Inside Cerebras’ tornado-proof data centers built for AI resilience
The company is making substantial investments in resilient infrastructure as part of its expansion. Its Oklahoma City facility, scheduled to come online in June 2025, is designed to withstand extreme weather events.
“Oklahoma, as you know, is a kind of a tornado zone. So this data center actually is rated and designed to be fully resistant to tornadoes and seismic activity,” Wang said. “It will withstand the strongest tornado ever recorded on record. If that thing just goes through, this thing will just keep sending Llama tokens to developers.”
The Oklahoma City facility, operated in partnership with Scale Datacenter, will house over 300 Cerebras CS-3 systems and features triple redundant power stations and custom water-cooling solutions specifically designed for Cerebras’ wafer-scale systems.

From skepticism to market leadership: How Cerebras is proving its value
The expansion and partnerships announced today represent a significant milestone for Cerebras, which has been working to prove itself in an AI hardware market dominated by Nvidia.
“I think what was reasonable skepticism about customer uptake, maybe when we first launched, I think that is now fully put to bed, just given the diversity of logos we have,” Wang said.

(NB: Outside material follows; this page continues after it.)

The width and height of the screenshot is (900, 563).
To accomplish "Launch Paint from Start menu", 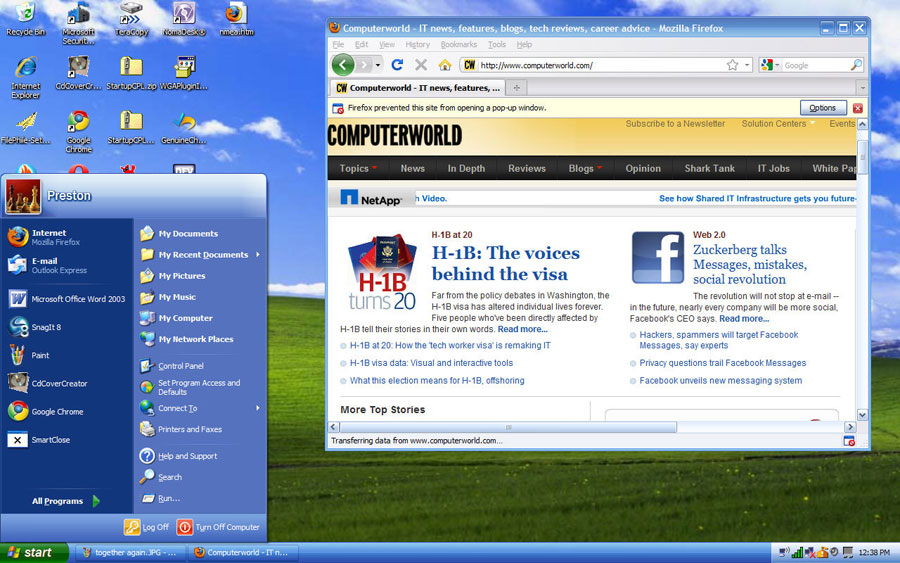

The company is targeting three specific areas where fast inference provides the most value: real-time voice and video processing, reasoning models, and coding applications.
“Coding is one of these kind of in-between reasoning and regular Q&A that takes maybe 30 seconds to a minute to generate all the code,” Wang explained. “Speed directly is proportional to developer productivity. So having speed there matters.”

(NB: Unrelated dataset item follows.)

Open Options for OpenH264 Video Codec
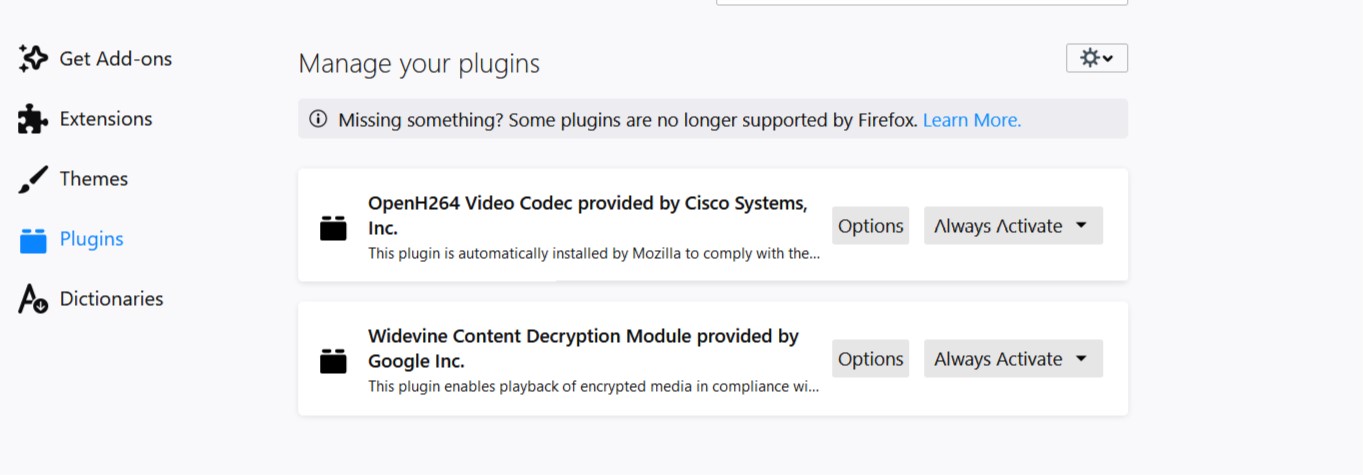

By focusing on high-speed inference rather than competing across all AI workloads, Cerebras has found a niche where it can claim leadership over even the largest cloud providers.
“Nobody generally competes against AWS and Azure on their scale. We don’t obviously reach full scale like them, but to be able to replicate a key segment… on the high-speed inference front, we will have more capacity than them,” Wang said.
Why Cerebras’ US-centric expansion matters for AI sovereignty and future workloads
The expansion comes at a time when the AI industry is increasingly focused on inference capabilities, as companies move from experimenting with generative AI to deploying it in production applications where speed and cost-efficiency are critical.
With 85% of its inference capacity located in the United States, Cerebras is also positioning itself as a key player in advancing domestic AI infrastructure at a time when technological sovereignty has become a national priority.
“Cerebras is turbocharging the future of U.S. AI leadership with unmatched performance, scale and efficiency – these new global datacenters will serve as the backbone for the next wave of AI innovation,” said Dhiraj Mallick, COO of Cerebras Systems, in the company’s announcement.
As reasoning models like DeepSeek R1 and OpenAI’s o3 become more prevalent, the demand for faster inference solutions is likely to grow. These models, which can take minutes to generate answers on traditional hardware, operate near-instantaneously on Cerebras systems, according to the company.
For technical decision makers evaluating AI infrastructure options, Cerebras’ expansion represents a significant new alternative to GPU-based solutions, particularly for applications where response time is critical to user experience.
Whether the company can truly challenge Nvidia’s dominance in the broader AI hardware market remains to be seen, but its focus on high-speed inference and substantial infrastructure investment demonstrates a clear strategy to carve out a valuable segment of the rapidly evolving AI landscape.